Côté pratiques : afficher, baliser, vider
Voyons d'abord les pratiques. Pour pouvoir utiliser un produit phyto quel qu'il soit, même le plus doux et le plus « bio » qui soit, il faut désormais :
– informer le public par affichage au moins 24 heures avant le début de l'application, en indiquant « la date de traitement, le produit utilisé et la durée d'éviction du public » ;
– baliser les zones à traiter avant de commencer ;
– réaliser l'« éviction du public » (vider les lieux de toute personne autre que celle(s) réalisant le traitement), pendant le traitement lui-même puis le délai de rentrée légal qui, pour les produits pulvérisés ou poudrés sur la végétation en place, varie de 6 heures à 48 heures ;
– laisser le balisage et l'affichage jusqu'à la fin de la durée d'éviction du public.
Côté produits : dans les lieux « à personnes vulnérables »...
Côté produits, l'arrêté interdit presque tout dans les lieux fréquentés intensément par les personnes estimées les plus vulnérables. Il s'agit des enfants quel que soit leur état de santé et des personnes malades, convalescentes, handicapées et âgées. La liste des lieux concernés, des crèches aux hôpitaux et des cours de récré aux maisons de retraite, est donnée en annexe de l'arrêté (Tableau ci-joint, notes 1 et 2).
Il reste quand même des produits utilisables, ce sont ceux dispensés de tout classement ou affectés d'un classement seulement écotoxicologique mais pas toxicologique (Tableau). Leur liste est courte mais pas vide. Souhaitons qu'elle s'allonge !
En attendant, cela encourage les applicateurs à utiliser de tels produits phytos à l'innocuité garantie après avoir été testée, plutôt que :
– d'autres produits phytos plus dangereux ;
– des produits pas autorisés comme phyto donc pas testés comme tels et dont l'innocuité n'est de ce fait pas garantie.

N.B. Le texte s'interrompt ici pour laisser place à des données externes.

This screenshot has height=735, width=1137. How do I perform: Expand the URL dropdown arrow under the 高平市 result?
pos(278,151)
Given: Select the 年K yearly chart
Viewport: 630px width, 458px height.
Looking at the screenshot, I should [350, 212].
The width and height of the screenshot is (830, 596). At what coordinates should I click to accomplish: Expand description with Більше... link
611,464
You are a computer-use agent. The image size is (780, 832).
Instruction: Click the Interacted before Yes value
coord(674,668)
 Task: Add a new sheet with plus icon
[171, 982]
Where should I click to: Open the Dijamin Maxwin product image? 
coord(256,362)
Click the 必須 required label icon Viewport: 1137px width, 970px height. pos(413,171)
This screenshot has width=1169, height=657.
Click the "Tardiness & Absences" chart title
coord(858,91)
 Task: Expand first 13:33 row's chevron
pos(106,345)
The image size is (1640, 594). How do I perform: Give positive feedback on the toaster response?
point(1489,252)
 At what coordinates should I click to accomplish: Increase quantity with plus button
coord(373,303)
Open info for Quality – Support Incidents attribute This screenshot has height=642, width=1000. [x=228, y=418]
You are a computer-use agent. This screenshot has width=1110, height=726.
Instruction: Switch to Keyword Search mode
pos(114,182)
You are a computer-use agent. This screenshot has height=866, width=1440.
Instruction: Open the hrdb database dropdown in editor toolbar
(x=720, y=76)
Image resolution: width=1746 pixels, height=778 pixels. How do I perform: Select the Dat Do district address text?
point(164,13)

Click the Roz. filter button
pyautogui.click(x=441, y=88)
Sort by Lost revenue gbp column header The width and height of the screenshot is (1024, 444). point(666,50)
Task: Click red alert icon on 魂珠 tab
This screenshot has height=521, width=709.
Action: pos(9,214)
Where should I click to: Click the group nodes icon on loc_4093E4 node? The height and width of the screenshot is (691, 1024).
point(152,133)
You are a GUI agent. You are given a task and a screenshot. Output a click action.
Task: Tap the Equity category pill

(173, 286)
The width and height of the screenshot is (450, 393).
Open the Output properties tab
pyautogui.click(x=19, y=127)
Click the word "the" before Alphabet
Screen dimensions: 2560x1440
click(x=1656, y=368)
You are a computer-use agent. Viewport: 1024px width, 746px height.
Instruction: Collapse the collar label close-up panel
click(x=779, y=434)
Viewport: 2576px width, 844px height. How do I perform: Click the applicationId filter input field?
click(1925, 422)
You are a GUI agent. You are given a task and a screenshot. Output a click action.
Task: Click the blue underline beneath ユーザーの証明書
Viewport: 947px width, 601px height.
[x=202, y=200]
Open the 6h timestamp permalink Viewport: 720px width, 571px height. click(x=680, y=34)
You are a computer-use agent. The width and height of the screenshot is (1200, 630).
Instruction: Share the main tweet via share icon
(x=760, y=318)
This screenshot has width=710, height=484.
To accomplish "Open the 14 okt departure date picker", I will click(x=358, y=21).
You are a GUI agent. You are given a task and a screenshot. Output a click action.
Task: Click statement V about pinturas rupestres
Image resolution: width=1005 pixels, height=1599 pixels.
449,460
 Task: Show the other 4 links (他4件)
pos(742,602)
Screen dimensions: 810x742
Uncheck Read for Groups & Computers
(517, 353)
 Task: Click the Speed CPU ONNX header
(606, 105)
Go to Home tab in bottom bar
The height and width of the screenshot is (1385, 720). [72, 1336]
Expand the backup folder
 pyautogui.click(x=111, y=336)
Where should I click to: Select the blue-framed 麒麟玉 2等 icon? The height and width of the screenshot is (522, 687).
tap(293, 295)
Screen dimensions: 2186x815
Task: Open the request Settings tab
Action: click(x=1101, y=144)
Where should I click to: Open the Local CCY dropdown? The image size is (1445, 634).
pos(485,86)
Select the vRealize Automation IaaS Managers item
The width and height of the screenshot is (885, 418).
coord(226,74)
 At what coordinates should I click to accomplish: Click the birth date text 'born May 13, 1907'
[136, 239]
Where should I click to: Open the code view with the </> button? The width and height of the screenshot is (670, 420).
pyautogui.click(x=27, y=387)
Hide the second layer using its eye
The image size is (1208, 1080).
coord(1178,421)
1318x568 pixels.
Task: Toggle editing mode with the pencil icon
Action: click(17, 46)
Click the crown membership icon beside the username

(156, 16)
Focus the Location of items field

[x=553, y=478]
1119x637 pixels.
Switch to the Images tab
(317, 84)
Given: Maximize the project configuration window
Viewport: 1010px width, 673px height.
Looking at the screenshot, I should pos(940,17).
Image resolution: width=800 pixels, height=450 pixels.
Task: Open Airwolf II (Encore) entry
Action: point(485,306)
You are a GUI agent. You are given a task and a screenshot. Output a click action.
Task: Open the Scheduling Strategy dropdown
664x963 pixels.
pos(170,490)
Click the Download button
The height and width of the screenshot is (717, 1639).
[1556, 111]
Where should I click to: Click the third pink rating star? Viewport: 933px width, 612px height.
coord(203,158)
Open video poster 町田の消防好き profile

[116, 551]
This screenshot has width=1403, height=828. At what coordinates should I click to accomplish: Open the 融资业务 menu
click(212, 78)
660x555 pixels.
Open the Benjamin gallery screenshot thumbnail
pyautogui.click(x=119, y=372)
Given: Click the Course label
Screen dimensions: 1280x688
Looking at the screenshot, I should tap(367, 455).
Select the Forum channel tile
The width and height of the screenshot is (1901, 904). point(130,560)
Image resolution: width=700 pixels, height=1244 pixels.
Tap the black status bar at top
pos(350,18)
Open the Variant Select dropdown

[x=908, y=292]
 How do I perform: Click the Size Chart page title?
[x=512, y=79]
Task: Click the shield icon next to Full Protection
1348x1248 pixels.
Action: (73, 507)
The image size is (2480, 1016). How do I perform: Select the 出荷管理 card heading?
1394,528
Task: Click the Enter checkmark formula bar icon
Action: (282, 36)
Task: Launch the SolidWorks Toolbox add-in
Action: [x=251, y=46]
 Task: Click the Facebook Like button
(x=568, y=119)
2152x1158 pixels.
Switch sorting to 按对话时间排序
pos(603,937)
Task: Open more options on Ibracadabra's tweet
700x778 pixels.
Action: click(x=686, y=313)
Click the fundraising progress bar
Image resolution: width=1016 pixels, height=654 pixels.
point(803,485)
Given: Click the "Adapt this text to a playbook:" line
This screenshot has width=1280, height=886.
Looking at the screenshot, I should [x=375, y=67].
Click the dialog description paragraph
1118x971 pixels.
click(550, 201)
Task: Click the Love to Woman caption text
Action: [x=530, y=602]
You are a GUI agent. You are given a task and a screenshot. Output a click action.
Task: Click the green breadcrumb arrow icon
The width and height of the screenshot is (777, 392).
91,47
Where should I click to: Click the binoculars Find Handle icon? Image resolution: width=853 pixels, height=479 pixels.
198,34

... dans le reste des espaces verts publics
Pour le reste des parcs, jardins et espaces verts publics (sauf les aires de jeux pour enfants), ainsi que les terrains de sport et de loisirs ouverts au public, il y a trois catégories de produits (Tableau ci-contre) :
– ceux totalement interdits car contenant des substances toxiques à court ou à long termes ; la liste est bien plus courte que celle des produits interdits dans les lieux « à personnes vulnérables » ; mais en réalité, il existe très peu de produits phytos autorisés aujourd'hui en France qui entrent dans ces catégories ;
– ceux autorisés à la condition nécessaire de garder les lieux vides de tout public pendant au moins 12 heures après le traitement (en plus des exigences générales à respecter d'« afficher, baliser, vider » que l'on a déjà citées plus haut) ;
– ceux qui sont autorisés aux conditions générales « afficher, baliser, vider » ; leur liste est limitée mais plus longue que celle des produits utilisables dans les lieux « à personnes vulnérables ».
Quatre limites à signaler
Précisons que cet arrêté a quatre limites.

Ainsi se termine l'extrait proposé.